- **Action item**: Copy the records from the start through the line with "center [142, 282].", swapping "Identify" for "Find" and changing nothing else. Give back only those lines.

- **Source material**:
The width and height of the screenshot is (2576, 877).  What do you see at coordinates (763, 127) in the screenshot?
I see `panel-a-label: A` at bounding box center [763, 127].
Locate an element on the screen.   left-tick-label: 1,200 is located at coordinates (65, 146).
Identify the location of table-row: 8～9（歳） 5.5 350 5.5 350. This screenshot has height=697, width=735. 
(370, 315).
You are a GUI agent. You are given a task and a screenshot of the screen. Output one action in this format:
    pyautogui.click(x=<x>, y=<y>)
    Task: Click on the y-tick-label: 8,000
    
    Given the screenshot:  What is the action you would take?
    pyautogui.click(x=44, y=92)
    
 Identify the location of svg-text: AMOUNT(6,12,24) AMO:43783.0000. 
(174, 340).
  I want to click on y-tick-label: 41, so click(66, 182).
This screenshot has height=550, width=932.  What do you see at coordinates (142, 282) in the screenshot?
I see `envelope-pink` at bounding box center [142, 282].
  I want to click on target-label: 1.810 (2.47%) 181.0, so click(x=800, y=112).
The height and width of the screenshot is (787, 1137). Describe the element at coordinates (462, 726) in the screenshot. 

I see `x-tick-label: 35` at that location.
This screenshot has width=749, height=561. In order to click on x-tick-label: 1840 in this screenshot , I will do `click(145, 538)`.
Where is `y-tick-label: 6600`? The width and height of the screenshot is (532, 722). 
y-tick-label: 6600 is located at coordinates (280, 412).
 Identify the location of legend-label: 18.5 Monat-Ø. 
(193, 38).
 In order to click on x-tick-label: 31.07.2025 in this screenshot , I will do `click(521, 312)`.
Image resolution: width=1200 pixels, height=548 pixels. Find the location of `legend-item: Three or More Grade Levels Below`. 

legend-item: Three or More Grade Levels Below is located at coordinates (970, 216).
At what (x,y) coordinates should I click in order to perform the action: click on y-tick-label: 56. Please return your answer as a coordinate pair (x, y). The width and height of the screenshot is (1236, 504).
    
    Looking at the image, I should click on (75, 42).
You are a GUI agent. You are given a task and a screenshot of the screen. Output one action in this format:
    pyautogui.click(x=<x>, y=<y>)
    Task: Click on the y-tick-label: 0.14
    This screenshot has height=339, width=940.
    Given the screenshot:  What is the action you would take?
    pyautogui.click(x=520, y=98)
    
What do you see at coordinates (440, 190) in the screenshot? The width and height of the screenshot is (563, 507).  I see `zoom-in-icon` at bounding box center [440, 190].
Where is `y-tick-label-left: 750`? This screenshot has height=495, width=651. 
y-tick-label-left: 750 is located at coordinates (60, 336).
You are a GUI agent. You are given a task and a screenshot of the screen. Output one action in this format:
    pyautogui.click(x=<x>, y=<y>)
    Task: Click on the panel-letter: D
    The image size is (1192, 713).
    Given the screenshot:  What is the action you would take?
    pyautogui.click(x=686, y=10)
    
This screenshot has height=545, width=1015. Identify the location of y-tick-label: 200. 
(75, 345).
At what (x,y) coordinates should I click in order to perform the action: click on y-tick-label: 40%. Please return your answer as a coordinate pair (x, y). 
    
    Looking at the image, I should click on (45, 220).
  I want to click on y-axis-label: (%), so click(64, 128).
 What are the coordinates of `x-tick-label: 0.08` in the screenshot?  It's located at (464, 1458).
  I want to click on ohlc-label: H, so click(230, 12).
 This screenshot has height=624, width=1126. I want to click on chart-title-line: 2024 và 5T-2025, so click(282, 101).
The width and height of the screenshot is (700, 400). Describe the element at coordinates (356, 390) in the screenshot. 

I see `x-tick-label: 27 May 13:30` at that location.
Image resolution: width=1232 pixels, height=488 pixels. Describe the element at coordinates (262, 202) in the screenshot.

- **Task output**:
The width and height of the screenshot is (2576, 877).  What do you see at coordinates (763, 127) in the screenshot?
I see `panel-a-label: A` at bounding box center [763, 127].
Locate an element on the screen.   left-tick-label: 1,200 is located at coordinates (65, 146).
Find the location of table-row: 8～9（歳） 5.5 350 5.5 350. This screenshot has height=697, width=735. 
(370, 315).
You are a GUI agent. You are given a task and a screenshot of the screen. Output one action in this format:
    pyautogui.click(x=<x>, y=<y>)
    Task: Click on the y-tick-label: 8,000
    
    Given the screenshot:  What is the action you would take?
    pyautogui.click(x=44, y=92)
    
 Find the location of svg-text: AMOUNT(6,12,24) AMO:43783.0000. 
(174, 340).
  I want to click on y-tick-label: 41, so click(66, 182).
This screenshot has height=550, width=932.  What do you see at coordinates (142, 282) in the screenshot?
I see `envelope-pink` at bounding box center [142, 282].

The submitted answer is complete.